# Stored data entries
►

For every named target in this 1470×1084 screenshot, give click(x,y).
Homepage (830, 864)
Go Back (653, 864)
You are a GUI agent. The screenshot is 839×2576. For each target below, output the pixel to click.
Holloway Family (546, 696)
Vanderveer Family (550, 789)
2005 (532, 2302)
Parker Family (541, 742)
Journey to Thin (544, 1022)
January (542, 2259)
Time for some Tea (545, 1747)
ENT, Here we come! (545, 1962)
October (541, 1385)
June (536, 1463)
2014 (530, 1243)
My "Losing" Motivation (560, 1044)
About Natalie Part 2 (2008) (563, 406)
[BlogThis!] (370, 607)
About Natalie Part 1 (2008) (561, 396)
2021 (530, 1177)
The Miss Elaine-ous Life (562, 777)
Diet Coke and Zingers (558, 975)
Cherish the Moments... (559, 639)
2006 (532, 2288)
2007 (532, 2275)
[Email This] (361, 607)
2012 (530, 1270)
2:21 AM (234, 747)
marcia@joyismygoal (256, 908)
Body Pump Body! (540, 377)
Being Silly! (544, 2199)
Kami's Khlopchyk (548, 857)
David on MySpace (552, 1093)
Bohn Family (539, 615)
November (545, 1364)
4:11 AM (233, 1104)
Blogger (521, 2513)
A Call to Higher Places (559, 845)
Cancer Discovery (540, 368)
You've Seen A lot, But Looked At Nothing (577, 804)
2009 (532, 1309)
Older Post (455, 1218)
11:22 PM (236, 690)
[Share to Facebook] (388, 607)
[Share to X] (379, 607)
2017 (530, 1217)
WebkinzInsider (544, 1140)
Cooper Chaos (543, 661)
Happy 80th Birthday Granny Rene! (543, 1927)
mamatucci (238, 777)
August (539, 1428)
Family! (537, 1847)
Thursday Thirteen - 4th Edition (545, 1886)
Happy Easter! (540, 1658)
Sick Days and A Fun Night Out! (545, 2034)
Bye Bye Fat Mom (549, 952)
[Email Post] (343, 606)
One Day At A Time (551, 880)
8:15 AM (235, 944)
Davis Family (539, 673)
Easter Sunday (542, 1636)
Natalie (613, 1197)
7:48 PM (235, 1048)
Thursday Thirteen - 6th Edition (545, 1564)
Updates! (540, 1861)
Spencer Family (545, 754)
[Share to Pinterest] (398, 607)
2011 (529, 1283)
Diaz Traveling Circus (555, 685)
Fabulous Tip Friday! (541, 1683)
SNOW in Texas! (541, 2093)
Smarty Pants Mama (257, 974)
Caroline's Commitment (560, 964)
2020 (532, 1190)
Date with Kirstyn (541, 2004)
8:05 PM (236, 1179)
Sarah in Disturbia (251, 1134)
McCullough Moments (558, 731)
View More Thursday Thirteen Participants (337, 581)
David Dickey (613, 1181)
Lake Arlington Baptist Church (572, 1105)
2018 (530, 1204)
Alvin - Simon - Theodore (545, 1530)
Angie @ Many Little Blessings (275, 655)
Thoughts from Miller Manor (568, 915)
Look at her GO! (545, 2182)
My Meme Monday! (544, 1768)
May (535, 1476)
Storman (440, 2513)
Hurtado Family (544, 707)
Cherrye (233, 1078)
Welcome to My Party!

◄

# PROBLEM DESCRIPTION
The lines above from the one with "Cancer Discovery (540, 368)" through the one with "Alvin - Simon - Theodore (545, 1530)" are to be duplicated exactly, ends included, with nothing added.

# THE COMPLETED TASK
Cancer Discovery (540, 368)
You've Seen A lot, But Looked At Nothing (577, 804)
2009 (532, 1309)
Older Post (455, 1218)
11:22 PM (236, 690)
[Share to Facebook] (388, 607)
[Share to X] (379, 607)
2017 (530, 1217)
WebkinzInsider (544, 1140)
Cooper Chaos (543, 661)
Happy 80th Birthday Granny Rene! (543, 1927)
mamatucci (238, 777)
August (539, 1428)
Family! (537, 1847)
Thursday Thirteen - 4th Edition (545, 1886)
Happy Easter! (540, 1658)
Sick Days and A Fun Night Out! (545, 2034)
Bye Bye Fat Mom (549, 952)
[Email Post] (343, 606)
One Day At A Time (551, 880)
8:15 AM (235, 944)
Davis Family (539, 673)
Easter Sunday (542, 1636)
Natalie (613, 1197)
7:48 PM (235, 1048)
Thursday Thirteen - 6th Edition (545, 1564)
Updates! (540, 1861)
Spencer Family (545, 754)
[Share to Pinterest] (398, 607)
2011 (529, 1283)
Diaz Traveling Circus (555, 685)
Fabulous Tip Friday! (541, 1683)
SNOW in Texas! (541, 2093)
Smarty Pants Mama (257, 974)
Caroline's Commitment (560, 964)
2020 (532, 1190)
Date with Kirstyn (541, 2004)
8:05 PM (236, 1179)
Sarah in Disturbia (251, 1134)
McCullough Moments (558, 731)
View More Thursday Thirteen Participants (337, 581)
David Dickey (613, 1181)
Lake Arlington Baptist Church (572, 1105)
2018 (530, 1204)
Alvin - Simon - Theodore (545, 1530)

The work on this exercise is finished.